Now we have almost the exact opposite in place. Popular culture and individuals themselves tend to ignore race while the universities and government in general promote separatism. Where I teach we have separate auxiliary ceremonies for Hispanics. The ideology in la raza studies - race studies - tends to
have replaced the old prejudices of private individuals.

Carroll: When you say there are separate ceremonies at your university, you mean graduation ceremonies?

Hanson: Yes. We have one Saturday graduation where everybody participates, but then we have auxiliary special occasions where the Chicano studies faculty tries to recruit all the people who are graduating who they think are Hispanic. Nobody is invited unless you're a Chicano.

Carroll: Besides being a classics professor you are a student of history and a respected expert on military history. Surely one of the norms of history is change - and often rather dramatic short-term change, such as the demographic change that is sweeping California and indeed much of the nation. Perhaps it will alter the character of the United States over time but maybe there's inevitability to it.
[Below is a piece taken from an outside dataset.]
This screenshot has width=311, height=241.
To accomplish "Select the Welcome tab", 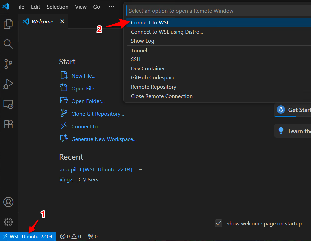I will [x=42, y=21].
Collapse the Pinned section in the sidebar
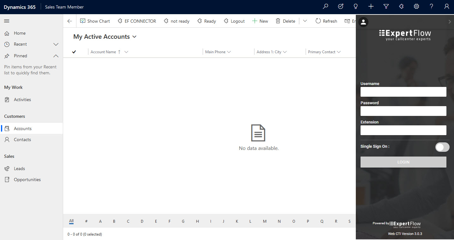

Hanson: I'm not a determinist who believes that individuals don't matter in history. If you don't have a Churchill, for example, England loses World War II. So I think people matter. We're not captives to larger historical forces. I'm really not a zealot either way. I just wanted to write the book to allow people to make their own judgments.
The problem that I have with it is that the Chicano studies professors and other people who say they're for open borders don't want to go live in Parlier or Orange Cove. The people who say it's not a problem in Silicon Valley pick up illegal aliens on El Camino Real on Saturdays in their SUVs and take them home to build a deck and then in the evening dump them back off on the freeway and don't really worry about whether they're going to have health care or prenatal care, or probationary officers if they get arrested and go to prison.
Most of all, I think we need honest public discourse. And unless we have it, we're in for some pretty tumultuous times. History and the contemporary world offer plenty of examples - whether it's Rwanda, the southern Balkans, or present-day Iraq and so on. Anytime you have separate races or cultures that are not assimilated and don't believe they have a common core - and when they're cynically used by politicians such as a Milosevic or Saddam Hussein, for example - then the ultimate result will be, without warning, a sudden eruption of chaos.